Stadtforum: Fachleute plädieren angesichts fehlenden Geldes für neue Prioritäten beim Neubau und für billigeres Bauen/ Erst die Innenstadt, dann die Außenbezirke entwickeln  ■  Von Rolf Lautenschläger

Das Elend ist bekannt: In Berlin existieren nicht nur zuwenig Wohnungen, soziale Infrastruktureinrichtungen und Arbeitsstätten. Zugleich erscheint der Ausgleich des Mangels zwischen Angebot und Nachfrage immer unsicherer. Der Grund: Die öffentlichen Mittel werden immer knapper oder in andere, etwa olympische, Geldsäcke geleitet. Die einstigen Bundeshilfen versiegen. Bei 5,8 Milliarden Mark an Neuverschuldung im laufenden Haushalt ist bereits jede siebte Mark gepumpt. Die knappen Mittel werden „Vorrang und Nachranggebiete der Stadtentwicklung“, so das Thema der 26.Runde im Stadtforum, notwendig machen. Wer dabei verlieren könnte, ist so offen nicht; im Zweifelsfall werden es die Milieus und neuen Siedlungen sein.
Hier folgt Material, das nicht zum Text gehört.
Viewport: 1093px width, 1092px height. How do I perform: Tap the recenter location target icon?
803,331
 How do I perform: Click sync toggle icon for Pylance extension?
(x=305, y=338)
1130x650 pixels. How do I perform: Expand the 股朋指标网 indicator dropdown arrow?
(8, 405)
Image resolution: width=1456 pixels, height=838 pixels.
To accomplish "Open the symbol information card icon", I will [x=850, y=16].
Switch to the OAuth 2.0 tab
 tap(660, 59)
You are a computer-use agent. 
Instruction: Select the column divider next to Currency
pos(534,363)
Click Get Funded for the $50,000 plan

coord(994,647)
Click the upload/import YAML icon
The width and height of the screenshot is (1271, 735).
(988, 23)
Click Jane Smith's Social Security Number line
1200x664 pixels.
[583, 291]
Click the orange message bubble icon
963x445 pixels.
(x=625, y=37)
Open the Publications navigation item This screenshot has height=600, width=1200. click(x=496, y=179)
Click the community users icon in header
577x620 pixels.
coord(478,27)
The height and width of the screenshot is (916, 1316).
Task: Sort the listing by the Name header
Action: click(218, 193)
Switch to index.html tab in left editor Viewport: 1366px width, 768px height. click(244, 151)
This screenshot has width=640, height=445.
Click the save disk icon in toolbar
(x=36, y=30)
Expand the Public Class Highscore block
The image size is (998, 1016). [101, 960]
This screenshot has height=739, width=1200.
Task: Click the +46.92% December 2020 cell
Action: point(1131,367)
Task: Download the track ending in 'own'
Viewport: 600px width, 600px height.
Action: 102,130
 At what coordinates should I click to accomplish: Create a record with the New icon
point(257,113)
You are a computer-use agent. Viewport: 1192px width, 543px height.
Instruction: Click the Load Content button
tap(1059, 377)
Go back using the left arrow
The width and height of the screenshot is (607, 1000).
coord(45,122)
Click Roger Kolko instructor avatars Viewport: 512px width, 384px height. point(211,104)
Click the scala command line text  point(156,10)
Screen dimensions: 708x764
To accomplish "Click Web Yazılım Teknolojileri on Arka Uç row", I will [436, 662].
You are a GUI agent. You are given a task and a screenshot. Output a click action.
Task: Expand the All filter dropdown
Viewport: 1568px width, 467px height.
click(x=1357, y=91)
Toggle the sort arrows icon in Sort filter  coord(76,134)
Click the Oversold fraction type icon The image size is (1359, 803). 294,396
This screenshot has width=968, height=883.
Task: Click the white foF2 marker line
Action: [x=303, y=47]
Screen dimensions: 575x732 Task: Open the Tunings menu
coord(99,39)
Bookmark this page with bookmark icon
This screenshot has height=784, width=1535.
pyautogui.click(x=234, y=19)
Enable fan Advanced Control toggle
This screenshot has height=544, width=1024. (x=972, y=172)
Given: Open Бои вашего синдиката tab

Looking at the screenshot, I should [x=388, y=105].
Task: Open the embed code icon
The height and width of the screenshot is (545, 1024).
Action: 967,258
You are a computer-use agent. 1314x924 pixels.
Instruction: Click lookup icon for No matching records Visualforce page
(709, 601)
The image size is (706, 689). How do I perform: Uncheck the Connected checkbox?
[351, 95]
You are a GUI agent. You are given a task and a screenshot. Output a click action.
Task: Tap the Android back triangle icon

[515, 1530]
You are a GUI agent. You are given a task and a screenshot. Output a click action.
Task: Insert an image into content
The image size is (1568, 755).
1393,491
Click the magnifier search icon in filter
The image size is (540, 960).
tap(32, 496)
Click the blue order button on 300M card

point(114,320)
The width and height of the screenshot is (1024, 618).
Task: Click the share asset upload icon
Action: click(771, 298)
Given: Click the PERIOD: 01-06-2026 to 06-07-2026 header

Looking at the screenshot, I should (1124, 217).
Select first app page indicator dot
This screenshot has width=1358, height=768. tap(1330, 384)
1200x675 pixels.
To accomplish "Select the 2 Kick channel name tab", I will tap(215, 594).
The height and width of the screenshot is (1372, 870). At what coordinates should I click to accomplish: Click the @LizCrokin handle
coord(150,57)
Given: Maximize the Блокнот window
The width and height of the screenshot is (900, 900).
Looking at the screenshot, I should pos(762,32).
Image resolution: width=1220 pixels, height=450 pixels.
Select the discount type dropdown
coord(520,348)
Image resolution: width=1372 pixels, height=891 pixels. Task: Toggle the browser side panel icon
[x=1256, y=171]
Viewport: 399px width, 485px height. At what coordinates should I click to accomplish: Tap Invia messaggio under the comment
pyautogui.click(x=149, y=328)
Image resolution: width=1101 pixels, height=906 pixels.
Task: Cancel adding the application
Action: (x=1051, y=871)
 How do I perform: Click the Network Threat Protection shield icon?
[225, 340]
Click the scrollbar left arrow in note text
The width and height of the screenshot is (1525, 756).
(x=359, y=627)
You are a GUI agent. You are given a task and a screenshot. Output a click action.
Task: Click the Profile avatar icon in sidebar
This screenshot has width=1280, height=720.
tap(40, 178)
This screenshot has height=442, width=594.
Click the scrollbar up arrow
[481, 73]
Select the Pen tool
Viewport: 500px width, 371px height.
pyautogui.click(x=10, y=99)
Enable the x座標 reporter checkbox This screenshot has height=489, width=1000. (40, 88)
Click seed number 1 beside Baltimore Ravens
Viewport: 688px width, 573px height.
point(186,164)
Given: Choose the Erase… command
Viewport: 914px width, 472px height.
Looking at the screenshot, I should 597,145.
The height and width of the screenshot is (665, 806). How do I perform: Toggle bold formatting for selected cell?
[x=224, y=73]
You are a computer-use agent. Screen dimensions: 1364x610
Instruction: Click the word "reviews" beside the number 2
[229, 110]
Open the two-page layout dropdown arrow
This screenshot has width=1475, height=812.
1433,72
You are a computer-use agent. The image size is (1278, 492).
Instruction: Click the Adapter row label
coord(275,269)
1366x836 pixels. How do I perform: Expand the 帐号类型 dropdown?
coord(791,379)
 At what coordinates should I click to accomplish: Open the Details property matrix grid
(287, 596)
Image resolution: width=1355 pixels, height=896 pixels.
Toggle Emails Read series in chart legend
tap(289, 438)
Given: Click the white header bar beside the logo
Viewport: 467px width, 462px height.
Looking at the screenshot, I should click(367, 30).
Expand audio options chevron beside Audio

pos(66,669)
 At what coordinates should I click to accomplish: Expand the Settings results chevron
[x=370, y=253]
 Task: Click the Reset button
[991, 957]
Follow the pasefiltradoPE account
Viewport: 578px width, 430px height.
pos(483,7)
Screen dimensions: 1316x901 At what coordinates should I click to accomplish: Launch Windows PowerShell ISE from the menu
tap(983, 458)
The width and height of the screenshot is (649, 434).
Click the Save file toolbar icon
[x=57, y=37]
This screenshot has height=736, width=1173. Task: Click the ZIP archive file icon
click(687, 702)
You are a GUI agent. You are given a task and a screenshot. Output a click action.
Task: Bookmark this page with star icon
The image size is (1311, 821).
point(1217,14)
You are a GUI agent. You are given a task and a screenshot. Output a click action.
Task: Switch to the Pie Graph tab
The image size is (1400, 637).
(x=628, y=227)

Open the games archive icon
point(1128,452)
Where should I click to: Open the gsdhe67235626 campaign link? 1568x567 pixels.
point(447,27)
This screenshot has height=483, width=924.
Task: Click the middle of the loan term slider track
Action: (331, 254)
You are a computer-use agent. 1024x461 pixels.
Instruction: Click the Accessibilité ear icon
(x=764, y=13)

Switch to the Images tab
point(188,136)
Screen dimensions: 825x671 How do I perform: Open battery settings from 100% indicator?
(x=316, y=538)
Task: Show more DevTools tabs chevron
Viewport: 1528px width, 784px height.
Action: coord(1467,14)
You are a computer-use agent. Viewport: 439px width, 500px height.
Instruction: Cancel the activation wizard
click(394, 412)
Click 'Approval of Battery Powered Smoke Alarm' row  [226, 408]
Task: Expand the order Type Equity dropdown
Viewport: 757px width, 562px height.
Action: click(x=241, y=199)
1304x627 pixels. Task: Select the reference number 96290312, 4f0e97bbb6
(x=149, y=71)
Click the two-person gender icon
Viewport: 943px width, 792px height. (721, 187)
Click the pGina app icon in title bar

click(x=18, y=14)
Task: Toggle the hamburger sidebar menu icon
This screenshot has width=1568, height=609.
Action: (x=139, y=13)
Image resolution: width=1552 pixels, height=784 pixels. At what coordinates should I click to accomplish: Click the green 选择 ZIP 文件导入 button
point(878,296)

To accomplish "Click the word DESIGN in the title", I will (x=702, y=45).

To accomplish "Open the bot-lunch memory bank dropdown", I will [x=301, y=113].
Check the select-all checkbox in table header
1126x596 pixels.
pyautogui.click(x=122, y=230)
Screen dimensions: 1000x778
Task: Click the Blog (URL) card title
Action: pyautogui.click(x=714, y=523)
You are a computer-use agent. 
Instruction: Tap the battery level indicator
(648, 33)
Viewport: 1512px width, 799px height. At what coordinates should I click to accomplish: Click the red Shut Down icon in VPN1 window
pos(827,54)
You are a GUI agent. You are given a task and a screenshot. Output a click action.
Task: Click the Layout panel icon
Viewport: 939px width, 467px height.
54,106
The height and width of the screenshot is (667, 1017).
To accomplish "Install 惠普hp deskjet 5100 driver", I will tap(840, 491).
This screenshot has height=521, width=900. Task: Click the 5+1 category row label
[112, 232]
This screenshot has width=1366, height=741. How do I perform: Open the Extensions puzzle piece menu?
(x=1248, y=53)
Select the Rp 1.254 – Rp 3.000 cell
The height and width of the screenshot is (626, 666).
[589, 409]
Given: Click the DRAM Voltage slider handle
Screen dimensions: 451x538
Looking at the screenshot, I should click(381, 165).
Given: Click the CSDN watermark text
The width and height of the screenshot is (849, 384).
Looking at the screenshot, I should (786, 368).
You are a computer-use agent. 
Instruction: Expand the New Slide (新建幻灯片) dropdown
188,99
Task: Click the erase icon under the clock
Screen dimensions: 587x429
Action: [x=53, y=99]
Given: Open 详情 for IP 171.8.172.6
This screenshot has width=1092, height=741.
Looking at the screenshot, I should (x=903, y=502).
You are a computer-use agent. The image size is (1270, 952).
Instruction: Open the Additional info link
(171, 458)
Öffentliches Bauen ist in Berlin eine teure Angelegenheit geworden. „Angesichts fehlender Finanzmittel“, sagte Michaele Schreyer, „geht der Anspruch der Stadtentwicklung, Wohnungen und soziale Infrastruktureinrichtungen gleichzeitig bauen zu wollen, an der Wirklichkeit vorbei.“ Die bis 1995 prognostizierten rund 80.000 neuen Wohnungen im Berliner Nordosten, in Spandau oder in Altglienicke könnten, wenn auch nicht im Rohbau, so doch als unfertige Siedlungen zurückbleiben – ohne Kindertagesstätten, Schulen und Verkehrsverbindungen.

Das Neubauprogramm entziehe zudem den innerstädtischen Wohnbezirken das Geld. Für zukünftige Baumaßnahmen müßten Prioritäten gesetzt und Instrumente gefunden werden, die die Gesichtspunkte der Durchmischung, den Verzicht auf Monostrukturen und die Wirtschaftlichkeit berücksichtigten und die Planung vorrangig auf die Modernisierung und den Ausbau der Innenstadt konzentriert. Büroflächen müßten verstärkt auf Standorte am S-Bahn-Ring gelenkt werden.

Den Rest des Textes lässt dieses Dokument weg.